Şikâyet ettiğimiz her şeyin başında güven gelir.
Güven bunalımına düşmek, başımıza çok işler açar.
Etrafınıza bir bakın,
İkili ilişkilerde, güven bunalımı yaşamayan yok gibidir.
Anne-baba, arkadaş, akraba, dost, kardeş, sevgili…
Artık aklınıza kim gelirse…
Derdi olmayan, canı yanmayan, kızmayan yok gibidir.
*
Sayılmayacak derecede çok söylemlerde bulunuruz.
Kızarız, kızdırırız…
Söveriz, sövdürürüz…
Dedikodu eder, etmeye sebep oluruz.
Bunlar hayatın içerisinde nefes alıp veren biz canlılara ait söylemler…

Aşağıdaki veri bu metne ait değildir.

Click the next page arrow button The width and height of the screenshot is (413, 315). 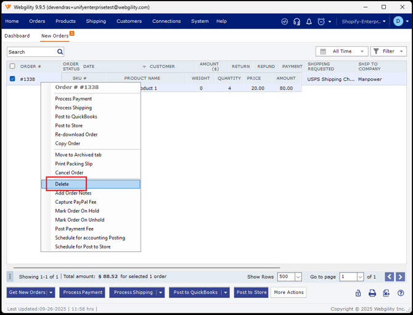400,277
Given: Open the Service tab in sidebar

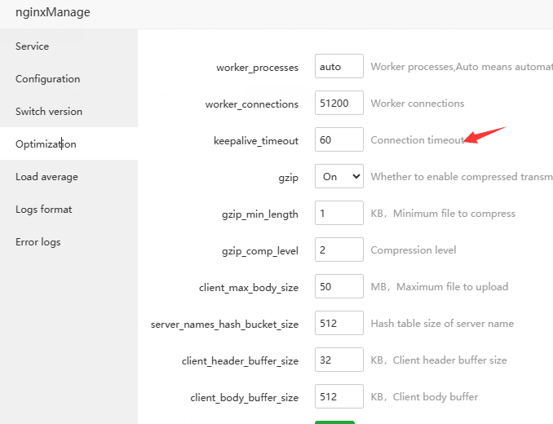Looking at the screenshot, I should (33, 46).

Şikâyetler, yakınmalar, çözüme kavuşmasını istediğimiz, beklediğimiz şeyler...
Daha neler, neler…
Bence derin bir nefes alıp, bu nefes için dahi olsa, oturup şükredelim.

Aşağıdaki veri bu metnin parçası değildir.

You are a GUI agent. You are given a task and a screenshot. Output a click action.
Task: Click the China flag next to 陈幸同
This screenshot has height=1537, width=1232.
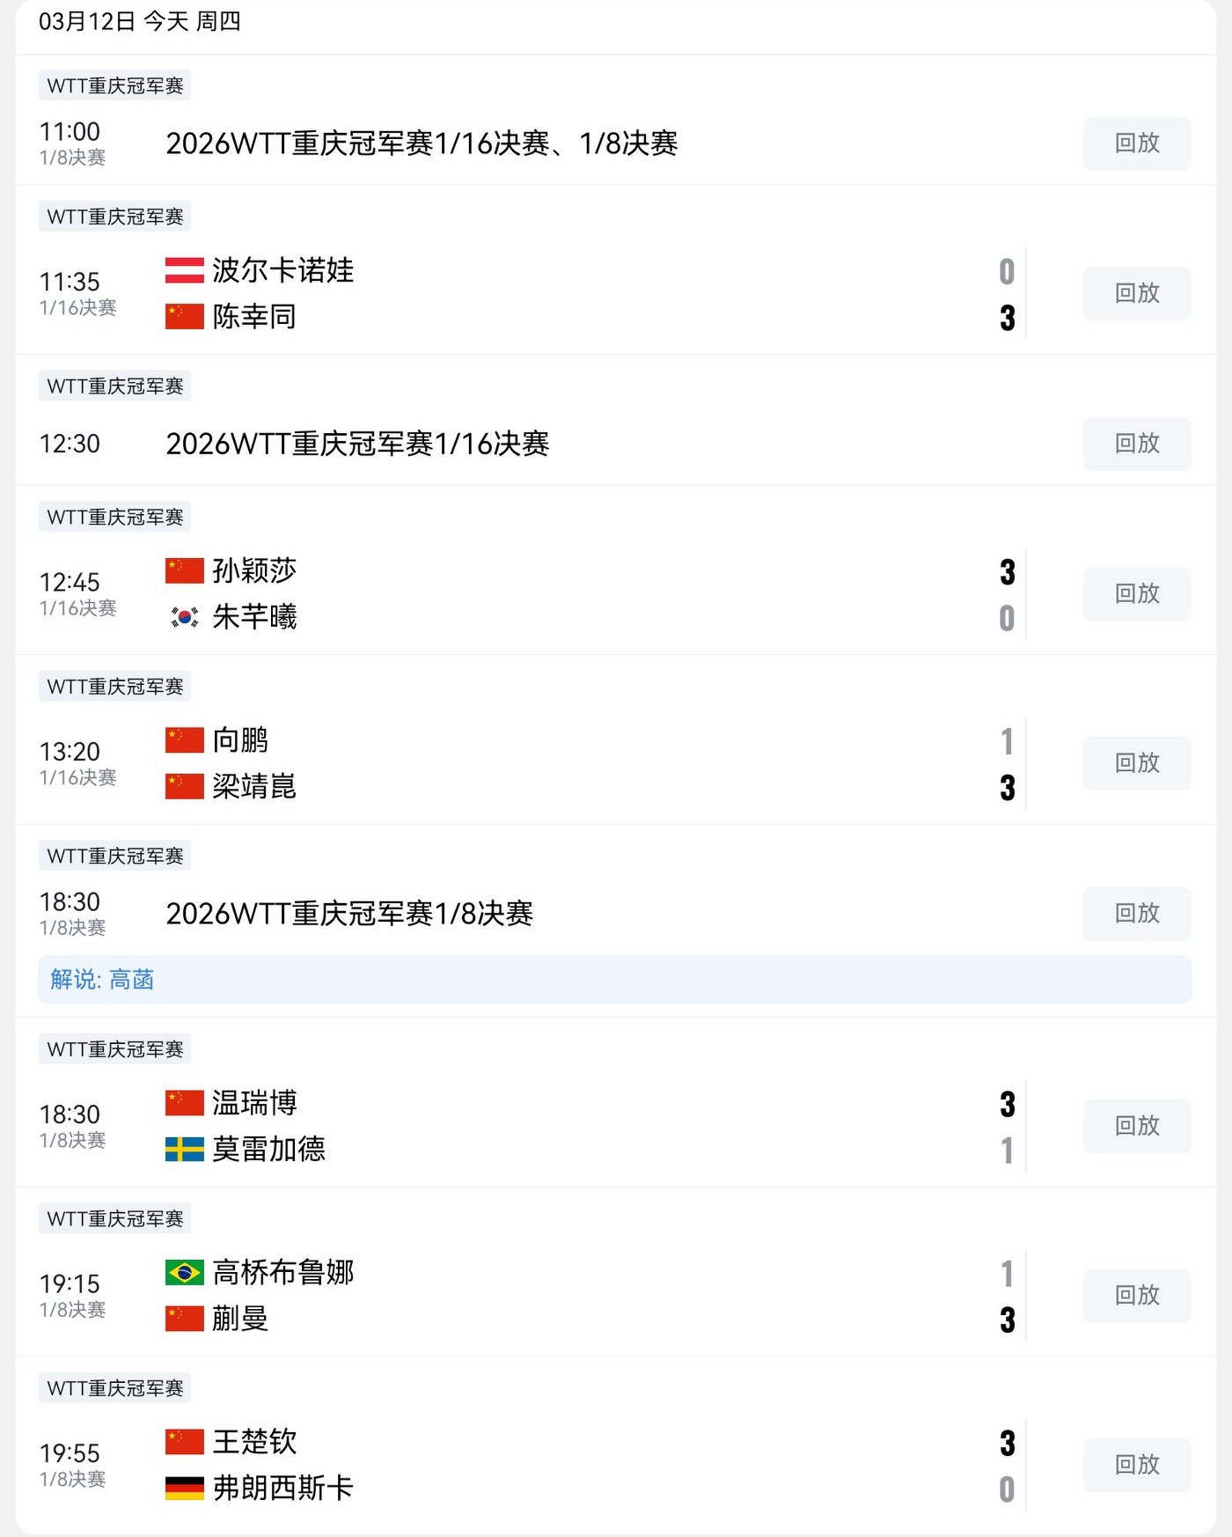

Yaşadıklarımız, hayat tecrübelerimiz…
Olaylar karşısında davranış ve davranımlarımız, hepsi birbirinden farklı olabilir.
Olması da gayet normal!
Birbirimizden farklıyız.
*
Olaylara bakış açımız, yaşadıklarımız, bize sunulanlar…
Fırsatlar, talep ve beklentiler, davranış ve davranımlarımız…
İnanç, umut ve güven…
İşte bütün mesele bunları yerli yerince hayatına uygulamaktır.
Gerisi kendiliğinden gelecektir.
Yoksa ömür, akan su misali geçiyor.
İsteseniz de, istemeseniz de…
Keşkeler ve pişmanlıklar fayda etmez, bilesiniz!